En mi anterior entrega, titulada “Algunas evidencias escriturarias con respecto al tiempo”, presenté una historia del Bhagavata Purana que claramente implica que los antiguos hindúes estaban familiarizados con la relatividad de espacio y tiempo… ¡cientos, probablemente miles de años antes de que fuera formulada por Einstein!
Una historia similar de la tradición islámica, aunque curiosamente inversa, refuerza el argumento: Mahoma visita el séptimo cielo montado en la resplandeciente yegua Alburak, la cual, al partir, vuelca una jarra llena de agua; a su regreso, tras innumerables eones, el Profeta alcanza a levantarla... y aún no se ha derramado una sola gota.
En otra parte del Bhagavata Purana (3, 29:43) se declara, con sencillez pasmosa, que el cuerpo universal total está en expansión. Este hecho, que sólo en nuestro siglo ha quedado confirmado por las observaciones astronómicas que sustentan la teoría del “Big Bang”, difícilmente podría calificarse de casualidad o invención, aun por los incrédulos más recalcitrantes; y por lo demás, la teoría en cuestión no excluye la posibilidad de procesos reiterados de expansión y contracción del universo a través de períodos inmensos, derivación que por su parte encaja perfectamente en el marco de la doctrina hindú de los ciclos cósmicos y en el de muchas otras concepciones análogas. En efecto, esta idea se encuentra en la mayoría de las doctrinas tradicionales. Para el taoísmo, por ejemplo, el Tao tiene un movimiento reversivo, de alejamiento y retorno al origen (Cf. el Tao te ching de Lao tzu, especialmente los capítulos XXV y XL). El hermetismo, por su parte, afirma que el mundo «comienza desde donde cesa» (Corpus Hermeticum I, 11, 10.7). En fin, según el neoplatónico Proclo, «... todo avanza desde un punto y retorna, tiene una actividad cíclica... une el fin con el principio». Y también el estoicismo atribuye este movimiento a su Logos.

TAREA OBLIGATORIA 1
Repite sin cambios las líneas de los registros desde el comienzo hasta la línea que contiene "Collapse the Investment", incluida esta.
Los registros no tienen relación alguna con el fragmento.

REGISTROS DE ORIGEN
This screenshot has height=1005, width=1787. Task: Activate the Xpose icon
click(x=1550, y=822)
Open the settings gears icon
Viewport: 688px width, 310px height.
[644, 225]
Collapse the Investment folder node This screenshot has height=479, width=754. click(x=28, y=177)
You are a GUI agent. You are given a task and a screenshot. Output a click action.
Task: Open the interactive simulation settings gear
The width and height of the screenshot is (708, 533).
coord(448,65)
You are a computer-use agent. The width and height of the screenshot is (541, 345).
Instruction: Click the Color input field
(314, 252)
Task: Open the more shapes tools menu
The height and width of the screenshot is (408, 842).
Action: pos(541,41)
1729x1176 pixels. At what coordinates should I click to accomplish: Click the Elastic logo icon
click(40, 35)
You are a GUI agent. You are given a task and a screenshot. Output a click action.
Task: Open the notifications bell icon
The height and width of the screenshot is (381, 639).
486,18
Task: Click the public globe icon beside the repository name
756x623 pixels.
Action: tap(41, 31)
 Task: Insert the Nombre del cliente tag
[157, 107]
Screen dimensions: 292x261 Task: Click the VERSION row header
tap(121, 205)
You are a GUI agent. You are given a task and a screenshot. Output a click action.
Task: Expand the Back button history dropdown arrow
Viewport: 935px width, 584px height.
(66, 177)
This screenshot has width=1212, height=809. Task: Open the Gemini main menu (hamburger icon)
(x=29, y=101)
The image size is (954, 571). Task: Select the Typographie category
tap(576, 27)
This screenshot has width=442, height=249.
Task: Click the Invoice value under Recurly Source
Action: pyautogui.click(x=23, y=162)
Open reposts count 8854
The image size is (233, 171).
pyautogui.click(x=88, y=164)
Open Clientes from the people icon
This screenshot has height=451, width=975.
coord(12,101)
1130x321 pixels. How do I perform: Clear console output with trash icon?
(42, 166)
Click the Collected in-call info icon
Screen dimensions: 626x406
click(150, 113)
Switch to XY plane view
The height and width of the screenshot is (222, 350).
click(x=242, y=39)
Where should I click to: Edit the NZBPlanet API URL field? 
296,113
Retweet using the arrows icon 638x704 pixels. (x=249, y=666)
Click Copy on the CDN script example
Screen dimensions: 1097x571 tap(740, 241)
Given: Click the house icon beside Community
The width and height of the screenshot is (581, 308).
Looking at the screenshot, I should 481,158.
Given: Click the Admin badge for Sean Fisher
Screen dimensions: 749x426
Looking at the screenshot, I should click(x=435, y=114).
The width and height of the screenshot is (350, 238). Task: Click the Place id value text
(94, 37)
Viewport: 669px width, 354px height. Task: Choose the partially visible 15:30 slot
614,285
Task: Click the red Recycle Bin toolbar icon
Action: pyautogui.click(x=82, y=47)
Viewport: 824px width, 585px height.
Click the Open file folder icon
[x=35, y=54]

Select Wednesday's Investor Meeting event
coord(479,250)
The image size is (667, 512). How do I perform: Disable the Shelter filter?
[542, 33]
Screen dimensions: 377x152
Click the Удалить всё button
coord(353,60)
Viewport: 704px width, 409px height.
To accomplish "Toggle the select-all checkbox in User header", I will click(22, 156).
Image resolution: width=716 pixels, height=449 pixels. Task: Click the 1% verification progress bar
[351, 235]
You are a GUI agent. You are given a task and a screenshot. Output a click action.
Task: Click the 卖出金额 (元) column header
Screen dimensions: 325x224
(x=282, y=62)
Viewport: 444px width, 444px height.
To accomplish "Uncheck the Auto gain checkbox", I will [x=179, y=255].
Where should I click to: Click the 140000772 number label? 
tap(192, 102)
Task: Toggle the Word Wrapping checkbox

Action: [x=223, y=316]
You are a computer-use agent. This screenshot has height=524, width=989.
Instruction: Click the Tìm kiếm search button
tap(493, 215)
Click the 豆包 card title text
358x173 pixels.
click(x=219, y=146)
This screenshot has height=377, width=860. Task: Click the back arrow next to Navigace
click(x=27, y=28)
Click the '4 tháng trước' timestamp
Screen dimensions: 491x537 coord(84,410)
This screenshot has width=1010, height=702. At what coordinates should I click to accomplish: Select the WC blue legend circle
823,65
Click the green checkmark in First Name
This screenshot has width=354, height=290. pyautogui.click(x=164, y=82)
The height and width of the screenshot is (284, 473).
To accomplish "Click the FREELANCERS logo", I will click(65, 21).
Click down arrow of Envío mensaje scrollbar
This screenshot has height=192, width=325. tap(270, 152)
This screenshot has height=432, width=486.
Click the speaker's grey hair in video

TAREA OBLIGATORIA 2
Transcribe sin cambios el pasaje del fragmento que va desde "Una historia similar" hasta "una sola gota.", ambos incluidos.

RESPUESTA DESARROLLADA 1
This screenshot has height=1005, width=1787. Task: Activate the Xpose icon
click(x=1550, y=822)
Open the settings gears icon
Viewport: 688px width, 310px height.
[644, 225]
Collapse the Investment folder node This screenshot has height=479, width=754. click(x=28, y=177)

RESPUESTA DESARROLLADA 2
Una historia similar de la tradición islámica, aunque curiosamente inversa, refuerza el argumento: Mahoma visita el séptimo cielo montado en la resplandeciente yegua Alburak, la cual, al partir, vuelca una jarra llena de agua; a su regreso, tras innumerables eones, el Profeta alcanza a levantarla... y aún no se ha derramado una sola gota.